• **EXERCISE**
Copy out the material word for word, starting at the line containing "The height and width of the screenshot is (1054, 1008)." and continuing through its final line, both included.

[Element and text position data]
— Begin —

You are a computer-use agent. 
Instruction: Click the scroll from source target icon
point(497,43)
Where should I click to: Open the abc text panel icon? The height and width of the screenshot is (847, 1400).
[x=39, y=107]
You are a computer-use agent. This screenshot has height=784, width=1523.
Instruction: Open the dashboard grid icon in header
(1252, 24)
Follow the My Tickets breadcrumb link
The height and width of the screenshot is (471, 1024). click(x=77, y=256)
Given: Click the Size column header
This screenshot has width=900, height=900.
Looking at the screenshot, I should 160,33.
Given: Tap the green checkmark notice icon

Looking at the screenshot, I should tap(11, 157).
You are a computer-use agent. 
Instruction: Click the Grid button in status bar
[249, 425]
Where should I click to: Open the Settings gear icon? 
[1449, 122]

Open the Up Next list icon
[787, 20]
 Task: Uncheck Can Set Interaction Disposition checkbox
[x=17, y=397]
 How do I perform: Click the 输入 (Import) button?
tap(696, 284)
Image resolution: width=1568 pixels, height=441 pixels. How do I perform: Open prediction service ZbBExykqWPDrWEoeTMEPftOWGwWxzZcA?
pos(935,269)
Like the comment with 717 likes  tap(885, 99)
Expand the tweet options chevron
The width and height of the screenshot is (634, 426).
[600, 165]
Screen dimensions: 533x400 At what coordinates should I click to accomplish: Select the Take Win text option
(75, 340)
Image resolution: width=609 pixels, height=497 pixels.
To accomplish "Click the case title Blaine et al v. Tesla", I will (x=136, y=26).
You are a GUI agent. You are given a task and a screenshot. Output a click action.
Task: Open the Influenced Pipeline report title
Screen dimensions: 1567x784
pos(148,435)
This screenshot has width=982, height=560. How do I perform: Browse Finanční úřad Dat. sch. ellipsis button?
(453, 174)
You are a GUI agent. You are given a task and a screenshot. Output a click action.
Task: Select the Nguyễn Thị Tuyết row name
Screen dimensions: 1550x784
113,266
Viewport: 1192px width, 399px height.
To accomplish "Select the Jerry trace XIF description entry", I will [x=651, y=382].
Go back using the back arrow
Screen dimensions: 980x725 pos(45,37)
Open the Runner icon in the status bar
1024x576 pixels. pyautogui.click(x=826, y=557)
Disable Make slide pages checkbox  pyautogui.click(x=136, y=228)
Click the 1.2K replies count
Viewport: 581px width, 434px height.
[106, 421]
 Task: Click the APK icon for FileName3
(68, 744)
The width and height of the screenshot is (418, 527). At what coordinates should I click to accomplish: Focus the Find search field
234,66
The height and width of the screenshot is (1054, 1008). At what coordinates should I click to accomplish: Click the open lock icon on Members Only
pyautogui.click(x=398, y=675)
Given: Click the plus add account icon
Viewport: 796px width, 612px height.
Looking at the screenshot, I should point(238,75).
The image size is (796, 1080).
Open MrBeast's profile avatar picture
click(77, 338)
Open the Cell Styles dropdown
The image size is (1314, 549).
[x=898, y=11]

— End —

• **COMPLETED TASK**
The height and width of the screenshot is (1054, 1008). At what coordinates should I click to accomplish: Click the open lock icon on Members Only
pyautogui.click(x=398, y=675)
Given: Click the plus add account icon
Viewport: 796px width, 612px height.
Looking at the screenshot, I should point(238,75).
The image size is (796, 1080).
Open MrBeast's profile avatar picture
click(77, 338)
Open the Cell Styles dropdown
The image size is (1314, 549).
[x=898, y=11]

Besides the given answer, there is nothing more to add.